I used to know a mostly hand reared warm blood foal (born with un developed joints in the front legs, needed to wear splints so couldn't be turned out with mum), and he was a sweet horse. He was going to be a big chap, so he was taught from the moment he hit the ground that bucking, rearing and biting people was NOT acceptable. It was a good thing that he was taught it young because he grew to be 17hh, and when they're that big and throwing themselves about on the end of the lead it just isn't funny.

Another warmblood foal I knew was hand reared from birth because his mum suffered a prolapsed uterus and died. He wasn't taught manners as a little foal, and by the time he was 3 years old he was nearly unmanagable. He very nearly broke my mum's leg when he was being a twit.

I think the key to having well mannered hand reared foals is to teach them manners from the moment you get them. They NEED to know that rearing up/ biting/ kicking at you is NOT acceptable.

Now what does this have to do with your chap? It sounds like he's been allowed to get away with a lot up untill now. He thinks you're another young horse, and he's trying to play with you. You need to teach his that you are the lead mare, and what you say goes. Look at how a lead mare puts young horses in their place. Does she ask them nicely? No, she will bite and give them both barrels if they deserve it.

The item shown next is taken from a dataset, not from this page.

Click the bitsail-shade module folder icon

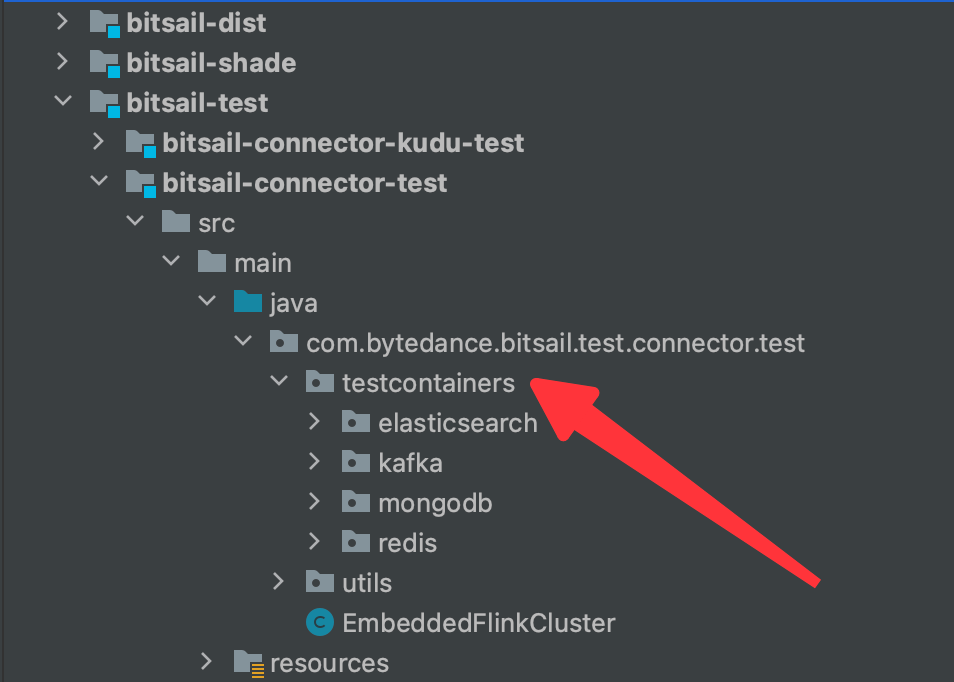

*I AM NOT* suggesting you abuse your horse, but I suggest you put him in his place. He rears up? You slap him on the side and give him a good telling off! He doesn't understand what you're telling him, but he knows the tone of your voice and he will learn to associate bad behaviour with a telling off/ slap. Then lead him forwards again. If it goes well you praise him. If he rears again you tell him off again. He'll soon get the idea. This is what my mum did with Sunny when he reared while she was riiding him when he was a 4 year old. He only needed to be told once as he has never reared while under saddle or in hand ever again, and he's 17 now.

As for him being difficult to catch, I would put him in a small paddock/ pen and work from there. I'd work on catching him, rewarding him then letting him off again. Once he's learnt that being caught = treats and praise he'll be much more willing to be caught. When you've got him easy to catch you can move on to a larger space. Try reading this for some ideas.

Disclaimer: This is what I would do in your situation. Someone else will probably not agree with anything that I have said here. This is just my opinion on how a rearer should be handled.


----------



## Zayna (Apr 19, 2009)

Long shot but you could try contacted Gina Hunt of Spirit arabians. They have a gorgeous little girl called Rose who is about 2 now and she was hand reared. Gina has bred horses for years so really knows her stuff. They have a website spiritarabians.co.uk you could contact Gina through there.
I know Rose went through a real naughty stage where she was rearing up, kicking and biting everyone. As far as I know she is much improved.
If you do message her say thatSarah from Essex says hi and that I hope to see her ather open day!!!


----------



## Secondhand Tack Online (Nov 12, 2011)

My mother in law has a hand-reared donkey, very similarly behaved BUT she is only badly behaved with my mother in law. With my OH, my horsey daughters and myself she is very well behaved. M.I.L. lets her get away with anything!! We don't. 
Any misbehaviour she is reprimanded verbally NO. If it continues she is smacked. We rarely have problems. 
You need to be boss. You don't need to beat him, body language plays a big role, and making him put his feet where you want.
Good luck.


----------